Maddux v Schur
2008 NY Slip Op 06000 [53 AD3d 738]
July 3, 2008
Appellate Division, Third Department
Published by New York State Law Reporting Bureau pursuant to Judiciary Law § 431.
As corrected through Wednesday, September 3, 2008

Dealy-Doe-Eyes Maddux, Appellant, v Ronald R. Schur, Jr., Respondent.

[*1] Dealy-Doe-Eyes Maddux, St. Johnsville, appellant pro se.

Schur & Casale, P.L.L.C., Mayfield (Anthony Casale of counsel), for respondent.

Kane, J. Appeal from an order of the Supreme Court (Aulisi, J.), entered May 25, 2007 in Fulton County, which denied plaintiff's motion to vacate a prior order of the court.

In this legal malpractice action, this Court previously affirmed the denial by Supreme Court (Best, J.) of, among other things, the parties' motions for summary judgment (16 AD3d 873 [2005]). Thereafter, a jury trial was convened in December 2005 and, at the close of plaintiff's proof, the court dismissed the case.

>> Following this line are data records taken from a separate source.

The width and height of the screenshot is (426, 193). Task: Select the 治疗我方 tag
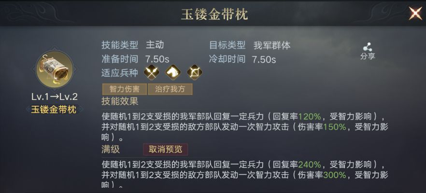[x=173, y=89]
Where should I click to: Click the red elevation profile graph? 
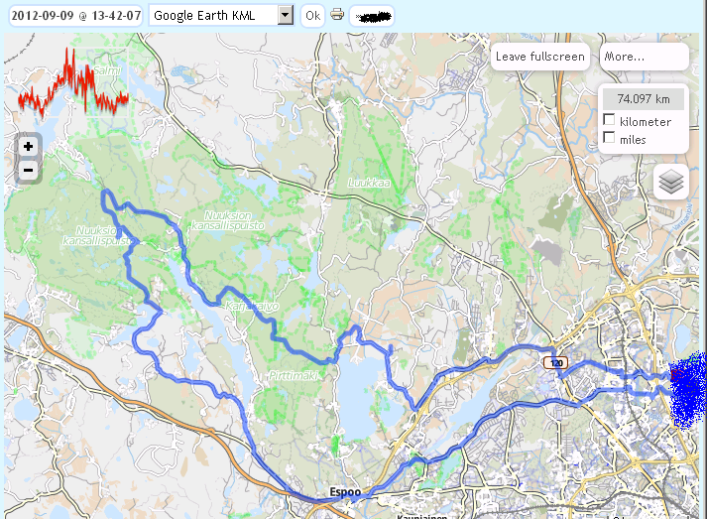tap(73, 85)
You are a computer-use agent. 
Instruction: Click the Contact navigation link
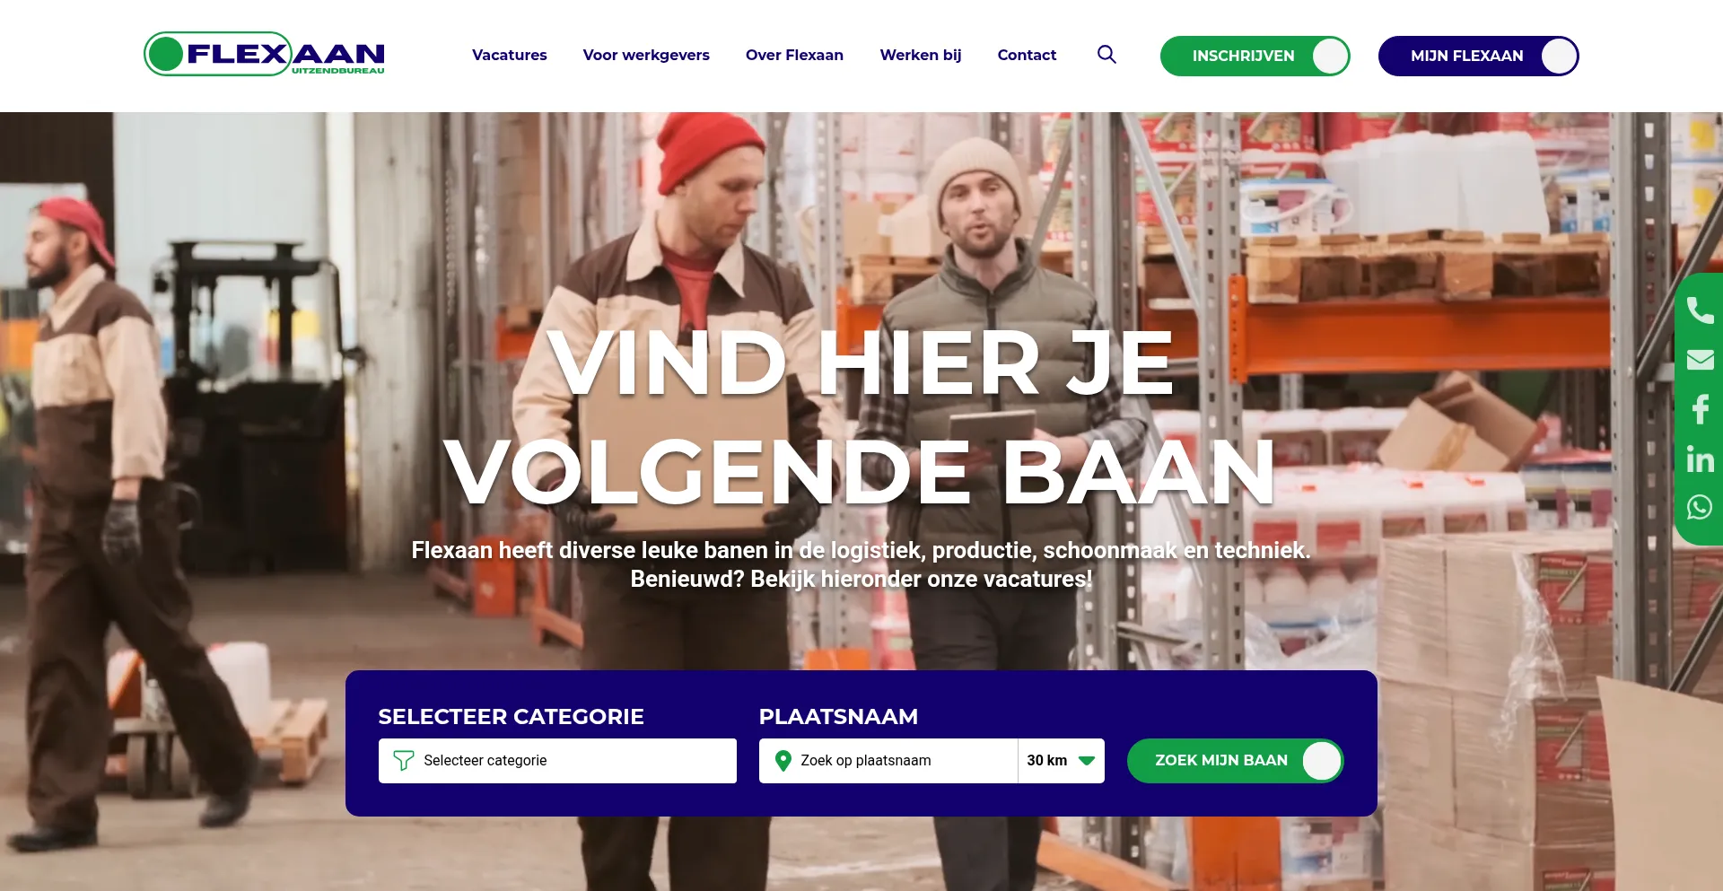click(x=1027, y=55)
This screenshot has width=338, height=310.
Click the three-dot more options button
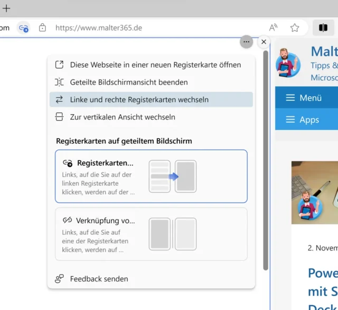click(246, 42)
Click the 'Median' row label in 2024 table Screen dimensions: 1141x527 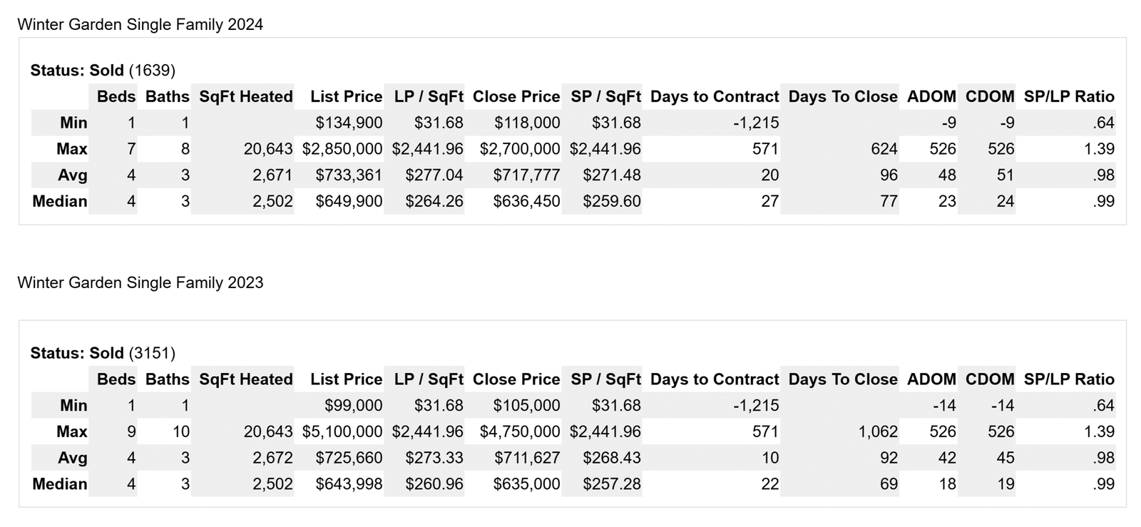pos(60,202)
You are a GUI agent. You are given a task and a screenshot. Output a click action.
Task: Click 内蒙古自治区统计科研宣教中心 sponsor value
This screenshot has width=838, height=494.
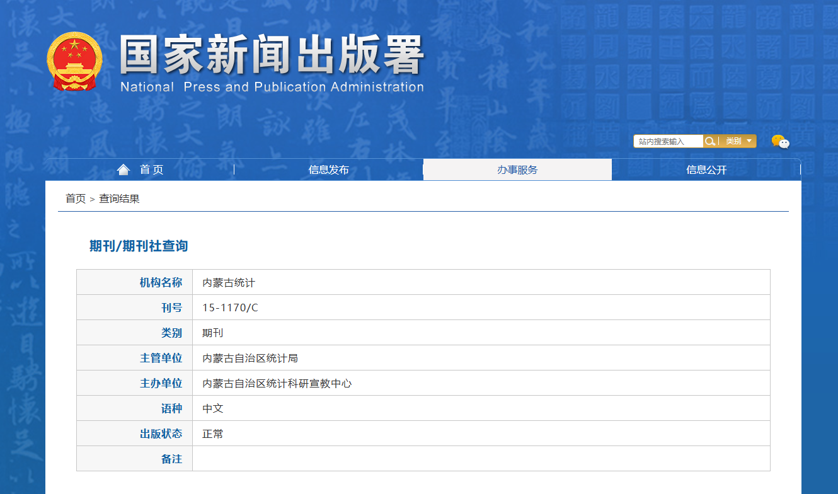277,384
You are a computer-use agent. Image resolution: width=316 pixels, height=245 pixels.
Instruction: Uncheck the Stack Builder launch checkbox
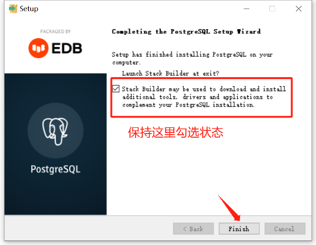(x=116, y=89)
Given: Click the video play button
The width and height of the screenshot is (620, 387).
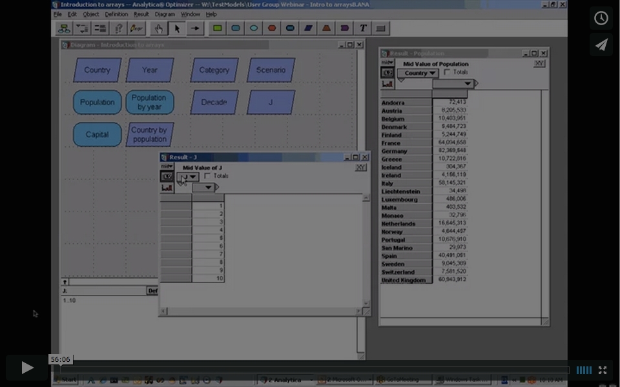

In March 2007, plaintiff brought the present motion, purportedly pursuant to CPLR 2221, asserting that the court should vacate its prior order of dismissal based upon newly discovered evidence. Opting to treat plaintiff's motion as one to be relieved from a prior judgment (see CPLR 5015), Supreme Court (Aulisi, J.) denied the motion, concluding that plaintiff failed to prove that the evidence would probably have altered the outcome and that the evidence could not have been discovered earlier. Plaintiff now appeals and we affirm.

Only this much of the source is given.